Men take an ill-natured pleasure in crossing our inclinations and disappointing us in what our hearts are most set upon. When therefore they have discovered the passionate desire of fame in the ambitious man (as no temper of mind is more apt to show itself), they become sparing and reserved in their commendations, they envy him the satisfaction of an applause, and look on their praises rather as a kindness done to his person than as a tribute paid to his merit. Others, who are free from this natural perverseness of temper, grow wary in their praises of one who sets too great a value on them, lest they should raise him too high in his own imagination, and by consequence remove him to a greater distance from themselves.

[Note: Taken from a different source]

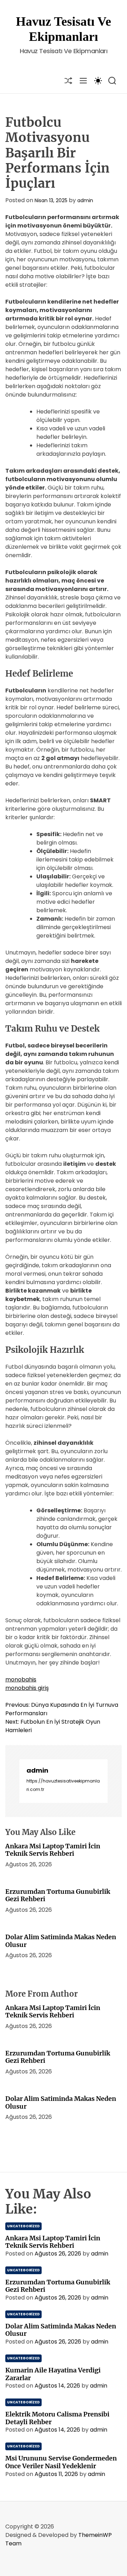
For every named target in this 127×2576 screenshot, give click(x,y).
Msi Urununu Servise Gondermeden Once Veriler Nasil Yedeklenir (61, 2462)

But further, this desire of fame naturally betrays the ambitious man into such indecencies as are a lessening to his reputation. He is still afraid lest any of his actions should be thrown away in private, lest his desserts should be concealed from the notice of the world or receive any disadvantage from the reports which others make of them. This often sets him on empty boasts and ostentations of himself, and betrays him into vain, fantastic recitals of his own performances: his discourse generally leans one way, and whatever is the subject of it tends obliquely either to the detracting from others or the extolling of himself. Vanity is the natural weakness of an ambitious man, which exposes him to the secret scorn and derision of those he converses with and ruins the character he is so industrious to advance by it. For though his actions are never so glorious, they lose their luster when they are drawn at large and set to show by his own hand, and as the world is more apt to find fault than to commend, the boast will probably be censured when the great action that occasioned it is forgotten.

Thus is fame a thing difficult to be obtained by all, but particularly by those who thirst after it, since most men have so much either of ill nature or of wariness as not to gratify and sooth the vanity of the ambitious man—and since this very thirst after fame naturally betrays him into such indecencies as are a lessening to his reputation and is itself looked upon as a weakness in the greatest characters.

Contributor

Joseph Addison

From an article in The Spectator. In 1704 Addison became commissioner of appeals in excise—a sinecure previously held by John Locke—and published a commemorative poem of the Duke of Marlborough’s victory over the French at Blenheim. In 1711 he co-founded the influential Spectator, printing around 3,000 copies per day.